» TASK STATEMENT
Print every one of the rows below word for word, changing nothing.

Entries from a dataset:
= = =

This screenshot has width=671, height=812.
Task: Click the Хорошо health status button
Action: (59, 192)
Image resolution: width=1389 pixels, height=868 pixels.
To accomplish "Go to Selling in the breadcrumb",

= = =

» EXERCISE SOLUTION
This screenshot has width=671, height=812.
Task: Click the Хорошо health status button
Action: (59, 192)
Image resolution: width=1389 pixels, height=868 pixels.
To accomplish "Go to Selling in the breadcrumb",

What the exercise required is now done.